The bottom line is that while HashMap is most performant in a single-threaded benchmark, it probably doesn't provide all of the functionality that you need. Performance is not everything.

My advice would be to get the code working properly first ... then look at ways to optimize it. An ultra-fast cache implementation that breaks occasionally or fills up memory is not a good idea. And there is a good chance that the cache read / write performance won't be critical anyway.

Solution 2:

With respect to performance, it depends on the size of your data and the ratio of modifications in between reads. Here is a suggestion:

Static data: If your data is static, initialize a read only map in the constructor like so:

final Map map;
MyClass(Map inputMap) {
  map = Map.copyOf(inputMap);
}
Object get(Object key) {
  return map.get(key);
}

Rare modifications: If you have rare modifications and the data is not too big:

volatile Map map = Map.of();
Object synchronized put(Object key, Object value) {
  Map mutable = new HashMap(map);
  mutable.put(key, value);
  map = Map.copyOf(mutable);
}
Object get(Object key) {
  return map.get(key);
}

The Map.copyOf is available since Java 9. It creates an immutable hash table, that is using an open addressing scheme, unlike HashMap. That will be even faster than the HashMap. You can also use the HashMap with the scheme above in a multi threaded environment, since it is not modified once it was created.

synchronized is needed, to make sure that you do not use an update if multiple threads use put at the same time. volatile is needed to make sure the update becomes visible in other threads.

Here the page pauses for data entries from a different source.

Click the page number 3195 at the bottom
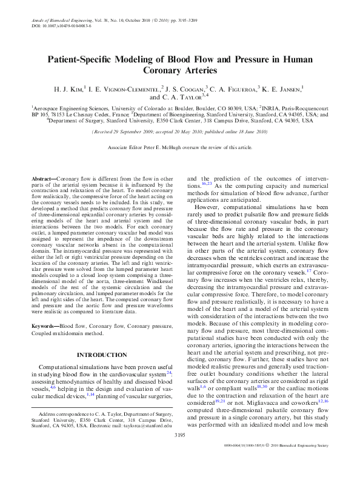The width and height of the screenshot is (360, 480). [180, 452]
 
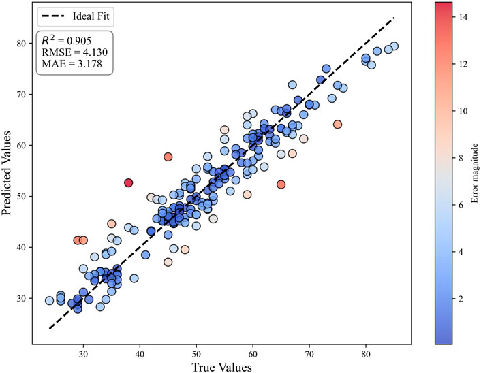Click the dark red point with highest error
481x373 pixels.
tap(129, 182)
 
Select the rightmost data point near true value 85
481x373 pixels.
tap(394, 46)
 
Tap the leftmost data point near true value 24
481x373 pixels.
tap(49, 300)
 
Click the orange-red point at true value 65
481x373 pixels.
tap(281, 184)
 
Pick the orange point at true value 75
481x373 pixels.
tap(337, 124)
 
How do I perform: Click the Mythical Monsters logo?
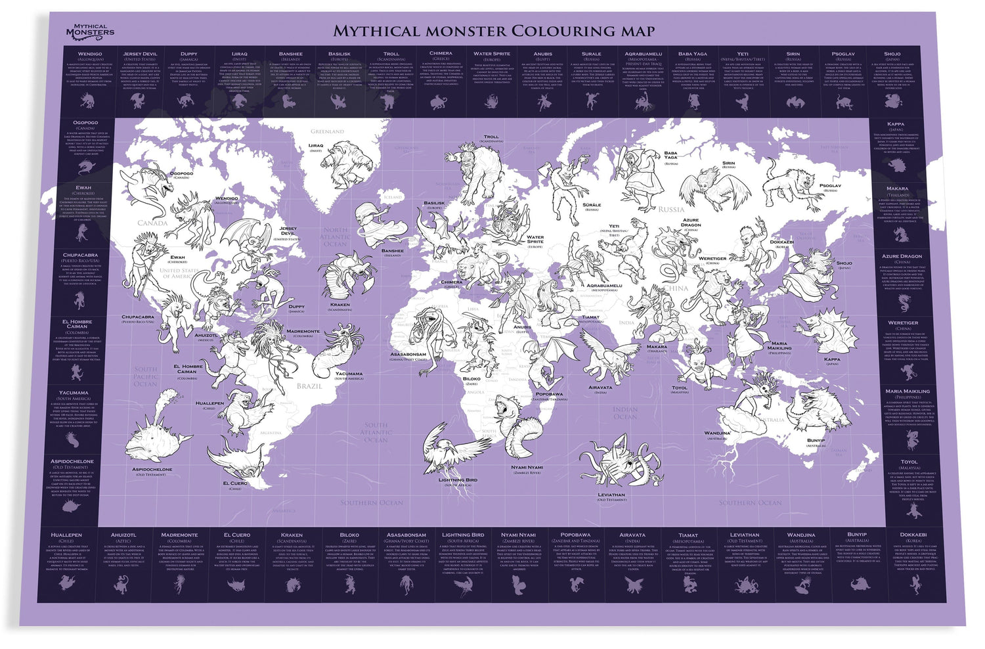90,30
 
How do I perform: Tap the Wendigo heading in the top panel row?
90,54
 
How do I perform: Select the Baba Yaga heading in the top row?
693,54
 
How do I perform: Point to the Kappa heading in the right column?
895,123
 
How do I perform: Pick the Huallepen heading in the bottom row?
66,535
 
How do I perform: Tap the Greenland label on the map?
327,131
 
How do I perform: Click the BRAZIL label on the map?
309,386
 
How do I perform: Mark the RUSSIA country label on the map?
671,210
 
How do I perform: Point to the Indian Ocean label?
624,413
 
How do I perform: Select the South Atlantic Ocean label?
376,432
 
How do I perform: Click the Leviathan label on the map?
611,495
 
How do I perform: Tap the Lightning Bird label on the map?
458,480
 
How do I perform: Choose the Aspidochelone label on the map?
152,470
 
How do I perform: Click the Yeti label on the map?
613,227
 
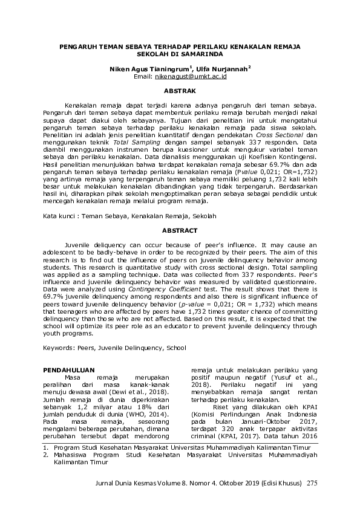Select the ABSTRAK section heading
[x=180, y=91]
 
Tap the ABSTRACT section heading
[x=180, y=230]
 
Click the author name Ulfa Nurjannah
[x=226, y=70]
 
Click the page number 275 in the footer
[x=312, y=483]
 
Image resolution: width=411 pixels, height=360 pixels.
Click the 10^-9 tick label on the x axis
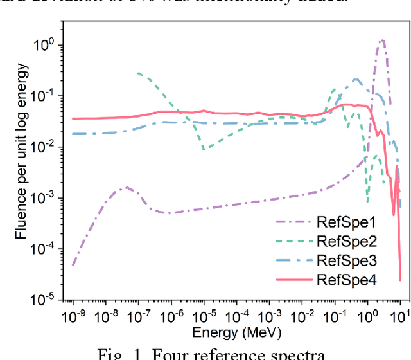coord(73,316)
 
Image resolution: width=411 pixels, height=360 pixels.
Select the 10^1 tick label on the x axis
coord(400,316)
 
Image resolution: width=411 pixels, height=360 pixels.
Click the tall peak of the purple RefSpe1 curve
coord(382,40)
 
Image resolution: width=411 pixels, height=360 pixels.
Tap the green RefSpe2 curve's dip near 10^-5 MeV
coord(204,149)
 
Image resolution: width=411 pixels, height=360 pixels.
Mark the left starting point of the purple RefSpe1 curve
coord(73,265)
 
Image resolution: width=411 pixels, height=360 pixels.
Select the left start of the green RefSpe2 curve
coord(139,73)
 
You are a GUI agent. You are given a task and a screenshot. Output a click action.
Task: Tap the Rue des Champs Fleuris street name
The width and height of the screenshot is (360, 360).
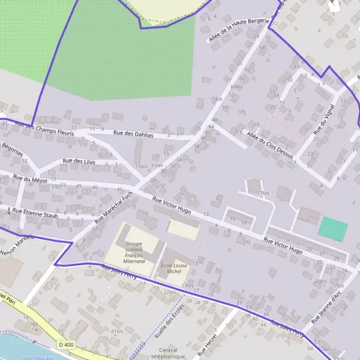44,129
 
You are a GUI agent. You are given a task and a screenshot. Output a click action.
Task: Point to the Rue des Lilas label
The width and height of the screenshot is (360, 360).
80,161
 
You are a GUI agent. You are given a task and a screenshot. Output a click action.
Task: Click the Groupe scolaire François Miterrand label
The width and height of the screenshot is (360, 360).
135,253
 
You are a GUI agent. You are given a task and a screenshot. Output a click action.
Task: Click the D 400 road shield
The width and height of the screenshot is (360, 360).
66,344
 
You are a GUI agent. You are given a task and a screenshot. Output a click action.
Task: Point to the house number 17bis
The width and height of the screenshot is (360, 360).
263,193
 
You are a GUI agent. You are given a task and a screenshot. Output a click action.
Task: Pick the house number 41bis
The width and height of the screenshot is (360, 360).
116,331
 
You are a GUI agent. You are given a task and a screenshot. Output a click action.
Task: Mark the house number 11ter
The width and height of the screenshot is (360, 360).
157,165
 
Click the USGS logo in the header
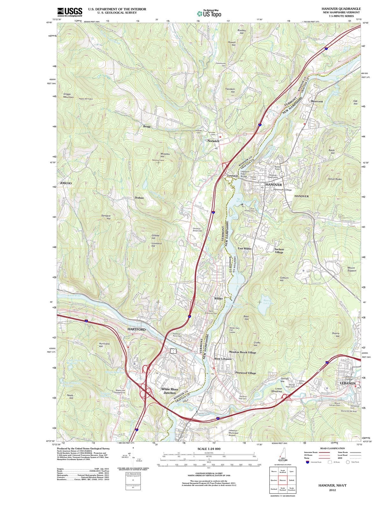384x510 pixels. click(x=69, y=12)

Main motive is to increase read speed.

So, the solutions above would give the best read speed but compromise on update speed.

Lots of data and/or lots of modifications: Use the ConcurrentHashMap.

Even if there is a slight performance benefit I recommend using ConcurrentHashMap, because:

  • It is less error prone and ConcurrentHashMap is proven to work. Will you write unit tests with multiple threads proofing your code works correctly?
  • Less code. Less bugs
  • Less code. Less confusion for your fellow developers
  • The usage pattern might change over time and your home grown "performance improvement" will turn into a "performance problem".

Footnotes:

Use of a Cache

Cache and LoadingCache: The Guava LoadingCache is meant to be used with a CacheLoader. A cache loader is useful to make the cache automatically populate the cache and or do refreshs. Guava cache is outdated meanwhile, I recommend looking at Caffine or cache2k, when looking for a caching solution working in the Java heap.

A cache always has additional overhead in the read path because it needs to do some bookkeeping to know which entries are currently accessed. That overhead is minimal in cache2k, at least according to my (disclaimer...) benchmarks.

Spring Boot

When used with the Spring cache abstraction, e.g. with @Cacheable there will be not a big performance difference within the implementations, since the cache abstraction has a very relevant overhead as well.

The simple cache implementation in Spring that is based on ConcurrentHashMap is only meant for testing and prototyping. I recommend to always use a real cache implementation as soon as possible and set reasonable resource limits.

Profile and optimize the whole application

Every optimization you do has trade offs, so you should always look at the whole application and compare "optimizations" to the simplest or most common solution possible.